** The records follows **
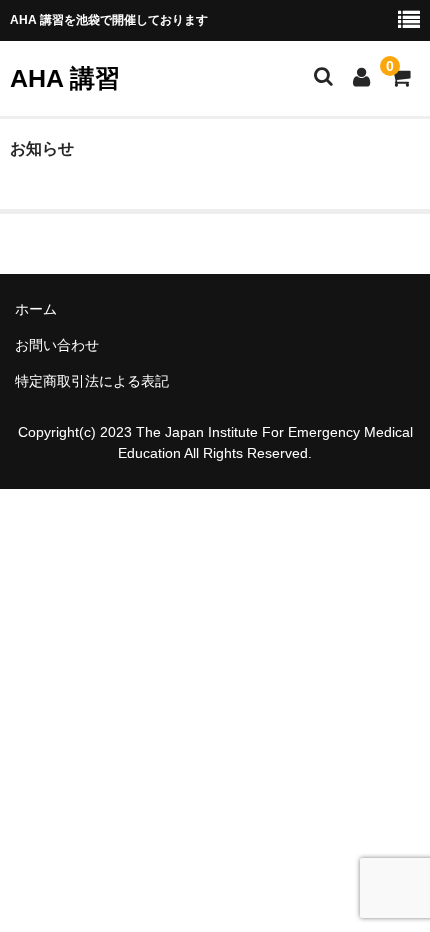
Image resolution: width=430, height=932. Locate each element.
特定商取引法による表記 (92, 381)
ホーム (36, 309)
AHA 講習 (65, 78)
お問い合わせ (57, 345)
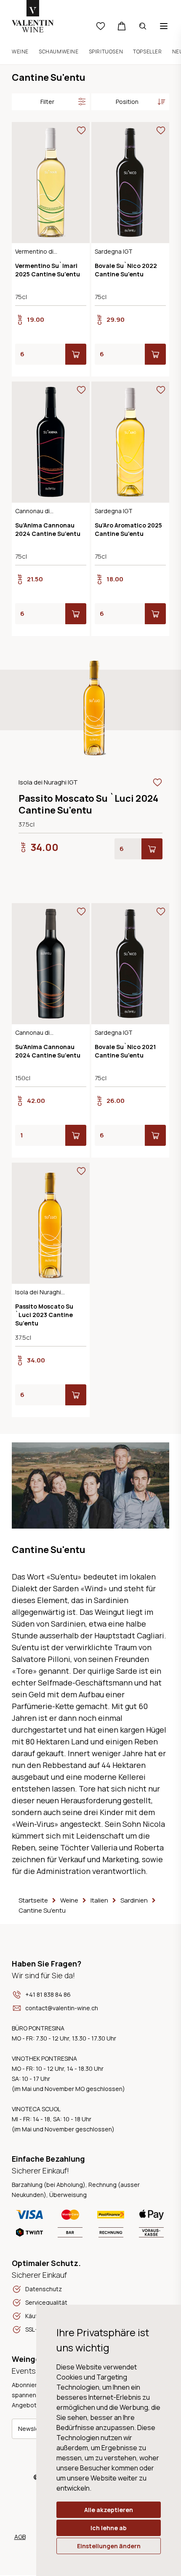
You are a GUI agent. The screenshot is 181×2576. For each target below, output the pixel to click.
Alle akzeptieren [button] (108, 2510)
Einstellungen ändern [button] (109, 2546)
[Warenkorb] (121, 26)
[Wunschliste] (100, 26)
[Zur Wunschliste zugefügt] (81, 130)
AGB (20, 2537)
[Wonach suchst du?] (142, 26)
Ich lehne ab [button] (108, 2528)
** End of The records **
** The records follows **
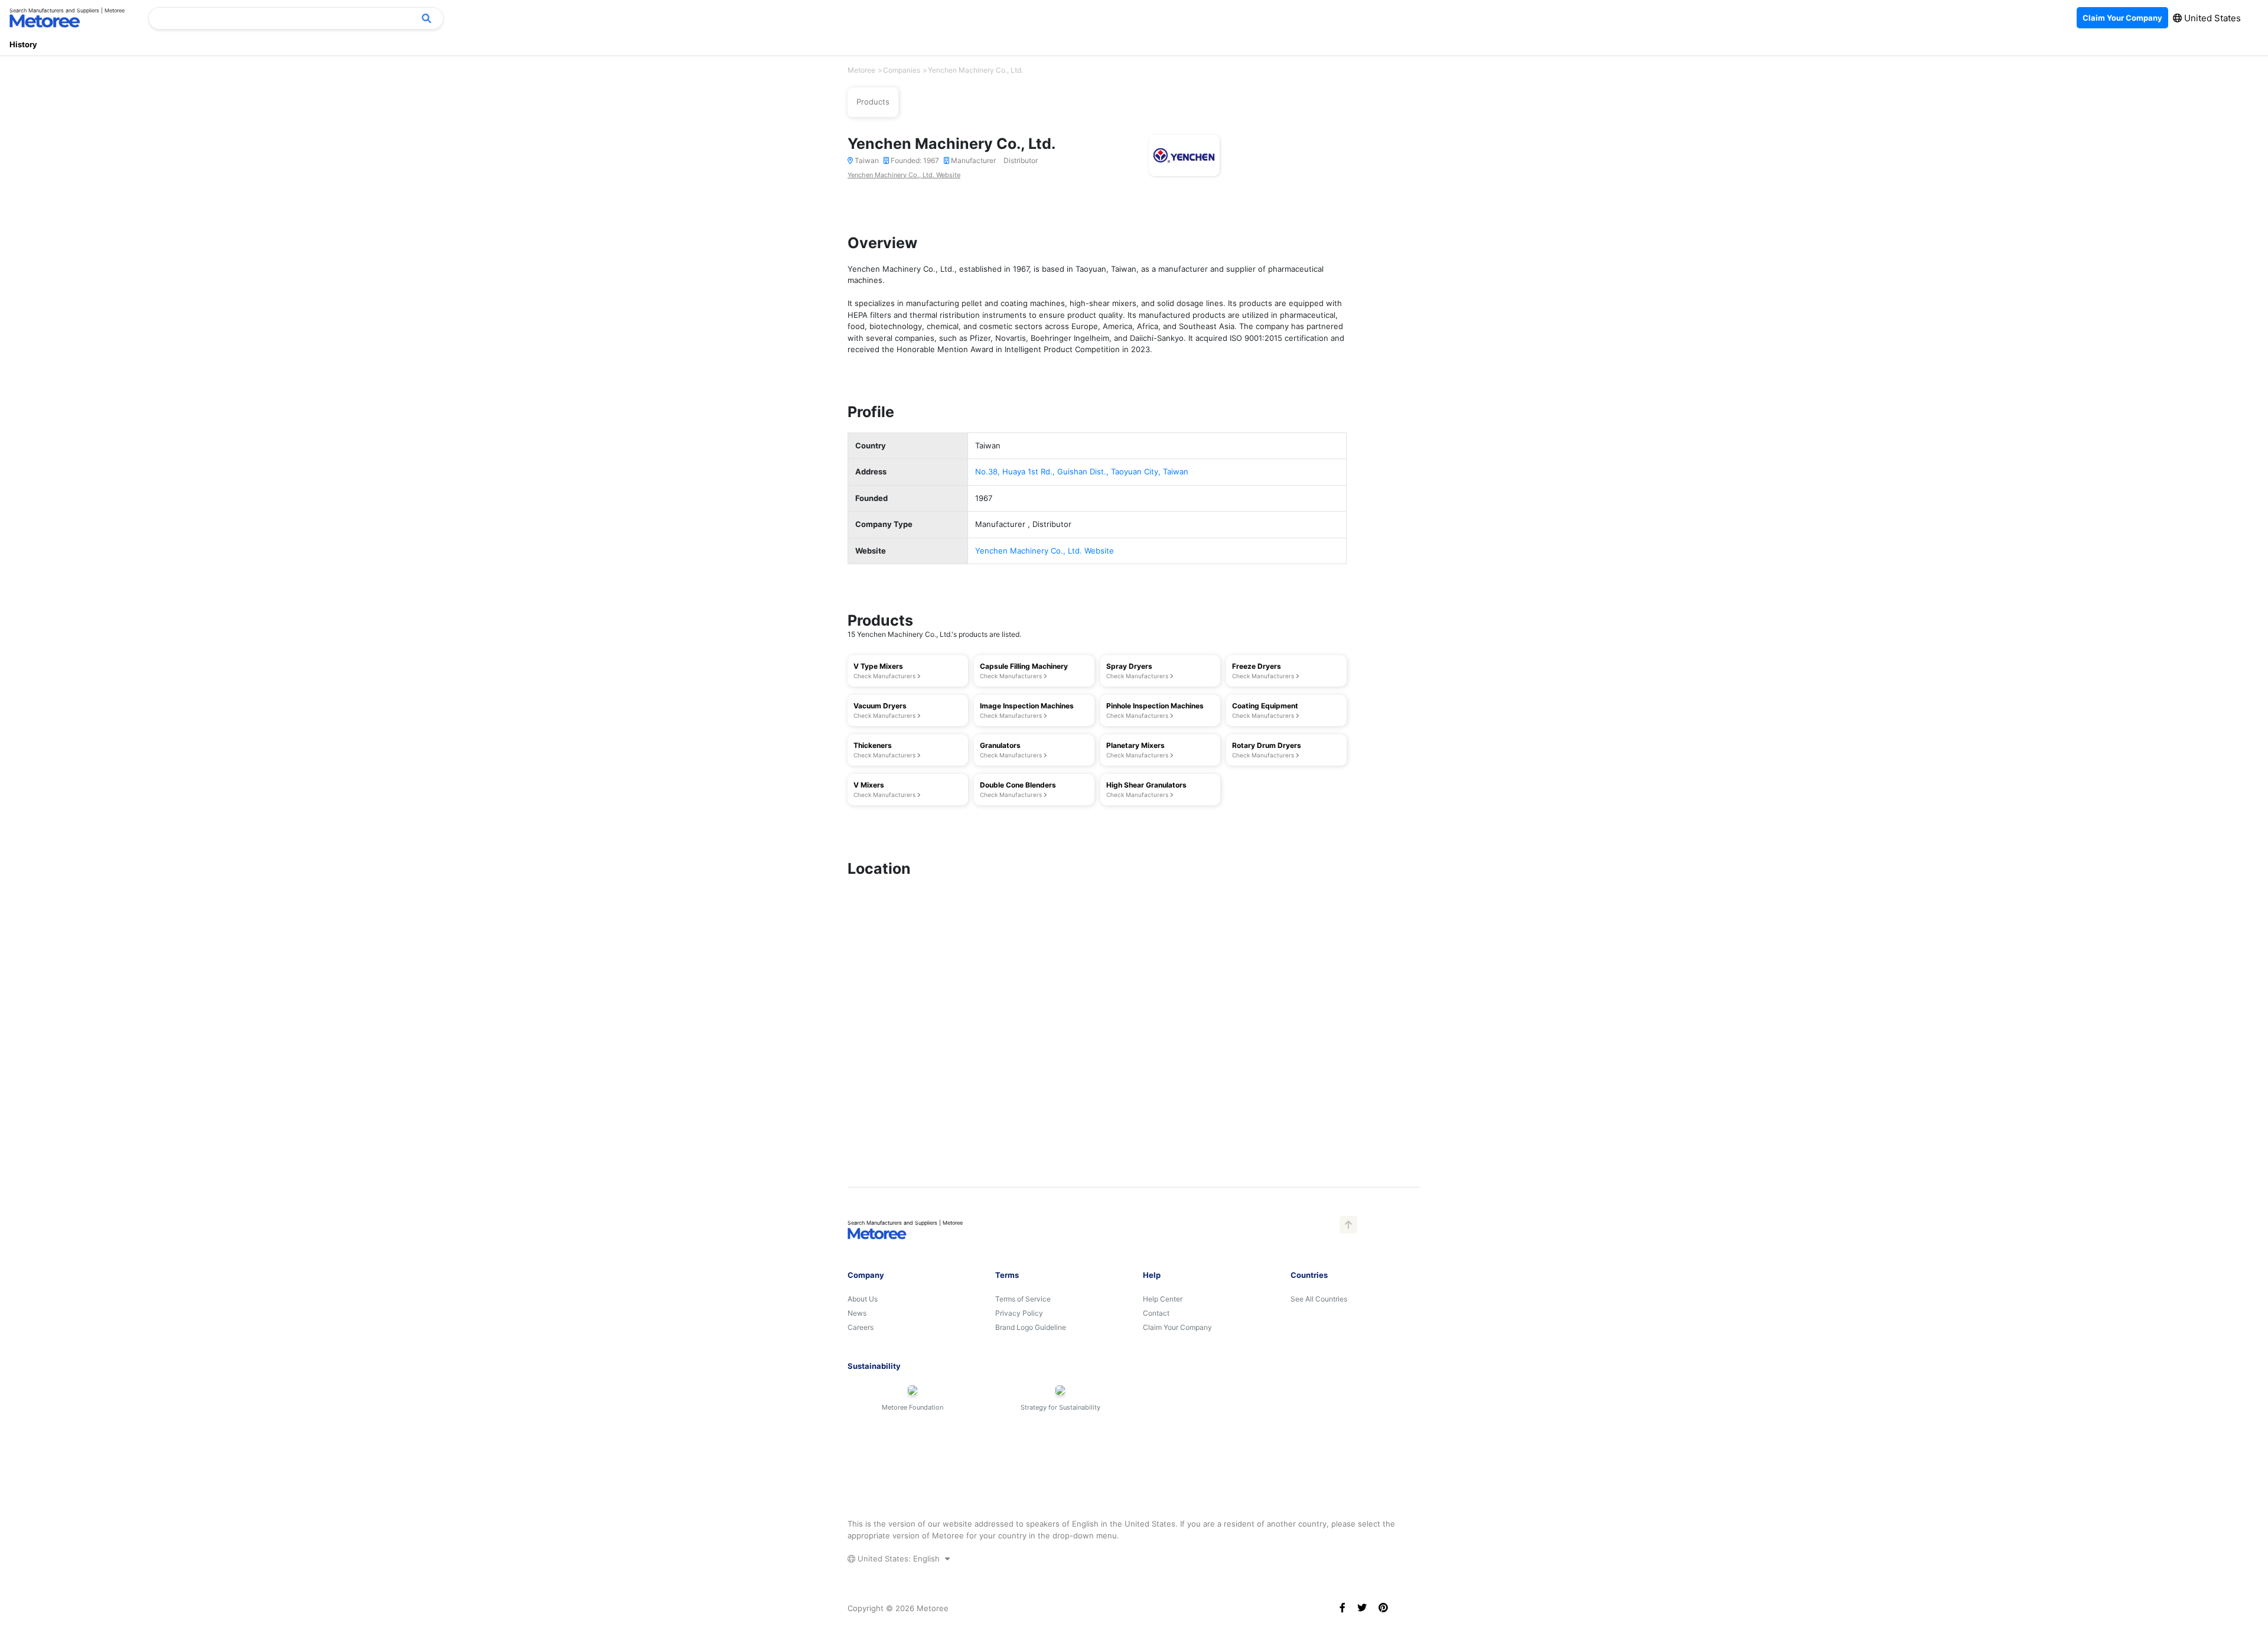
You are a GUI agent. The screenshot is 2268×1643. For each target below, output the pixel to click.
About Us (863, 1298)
** End of The records **
Every line above in which the word "each" occurs is to be copied.

Image resolution: width=430, height=932. Locate each element.
You are a GUI agent. The screenshot is 181×2576. For each target below, output the pixel to click.
You are a GUI agent. The screenshot is 2268×1643. For each target below, output the pixel to click.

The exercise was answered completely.